SQL Databases (PostgreSQL, MySQL):

Structured data with schemas
ACID transactions
Complex queries with JOINs
Vertical scaling
Use when: Data relationships are complex, transactions required

NoSQL Databases (MongoDB, Cassandra, DynamoDB):

Flexible schemas
Horizontal scaling
Eventual consistency
High throughput writes
Use when: Scale is critical, flexible schema needed

# Example: Choosing database based on use case

# E-commerce platform with complex transactions
class EcommerceDatabase:
    def __init__(self):
        # Use SQL for transactional data
        self.order_db = SQLDatabase('postgresql://...')
        self.inventory_db = SQLDatabase('postgresql://...')
        
        # Use NoSQL for flexible product attributes
        self.product_catalog = NoSQLDatabase('mongodb://...')
        
        # Use cache for hot items
        self.hot_products = RedisCache()
    
    def create_order(self, order_data):
        # SQL transaction ensures atomicity
        with self.order_db.transaction():
            order_id = self.order_db.insert('orders', order_data)

§ **Short exercise A**
In the database comparison, what kind of scaling is listed for NoSQL databases?
§ **Short exercise B**
Return the database comparison's wording from "# Use NoSQL" up to and including "self.hot_products = RedisCache()", copied character for character.

§ **Data excerpt**
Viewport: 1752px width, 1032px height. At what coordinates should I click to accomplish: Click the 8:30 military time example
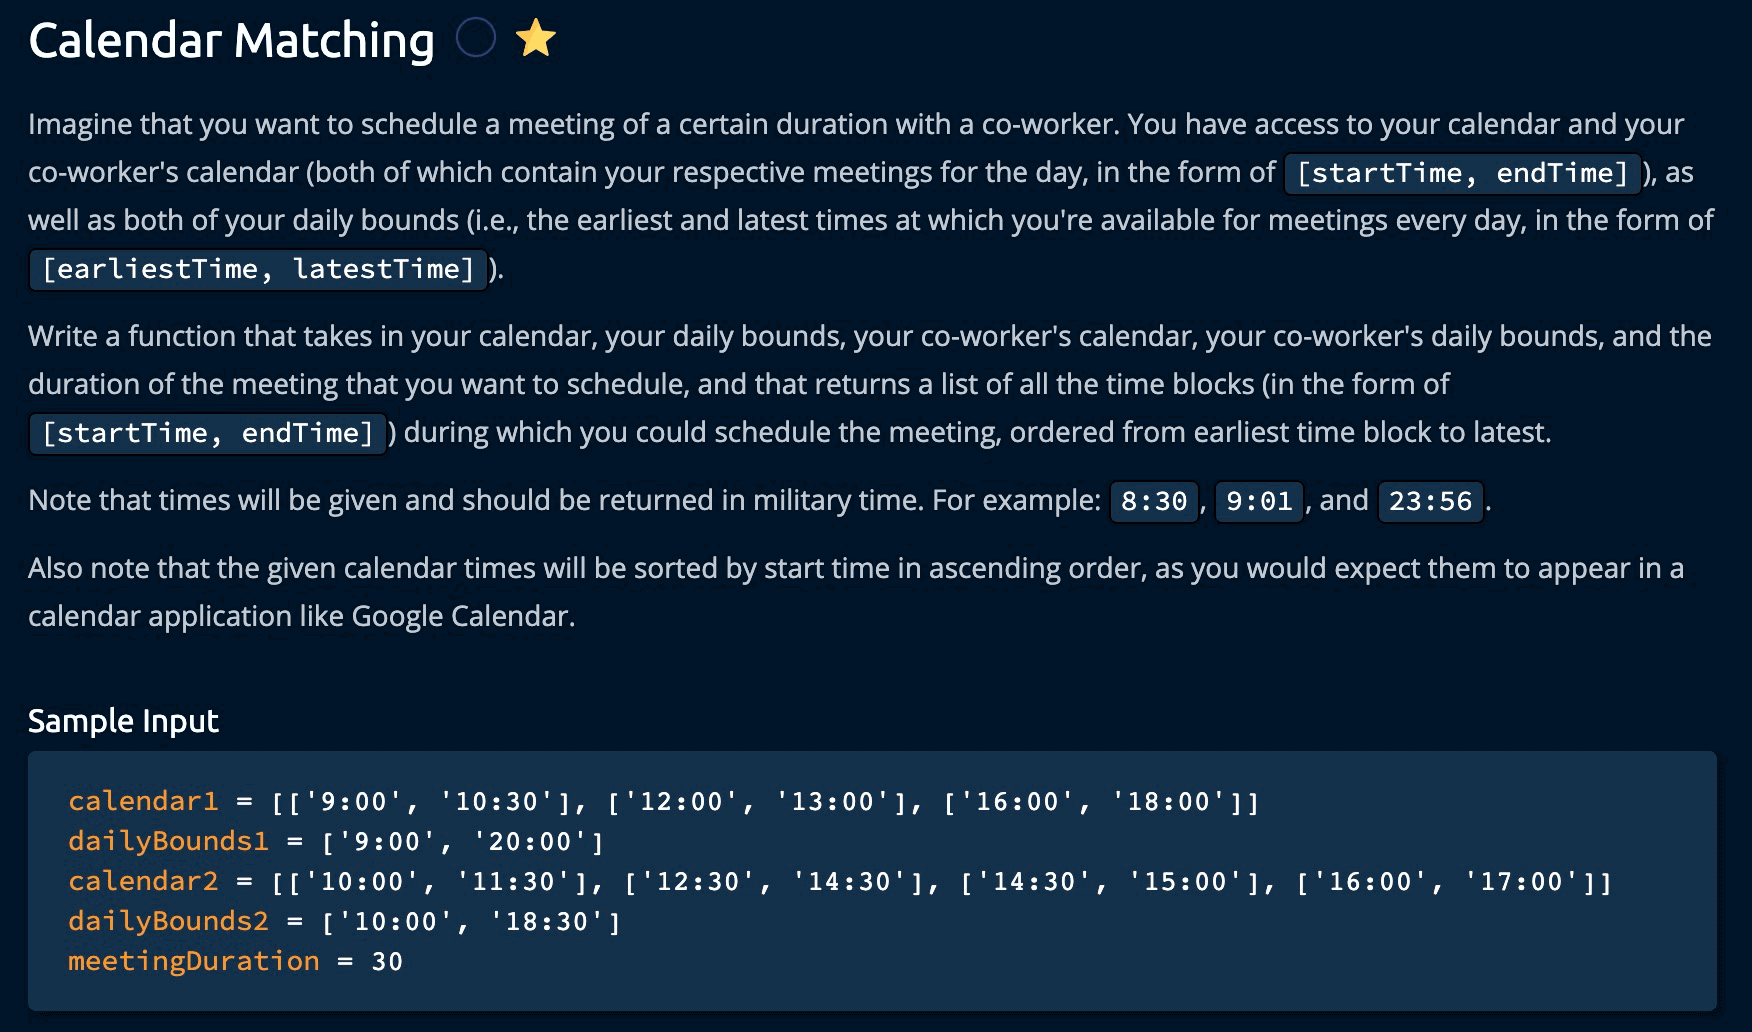point(1154,501)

§ **Worked answer A**
Horizontal scaling

§ **Worked answer B**
# Use NoSQL for flexible product attributes
        self.product_catalog = NoSQLDatabase('mongodb://...')
        
        # Use cache for hot items
        self.hot_products = RedisCache()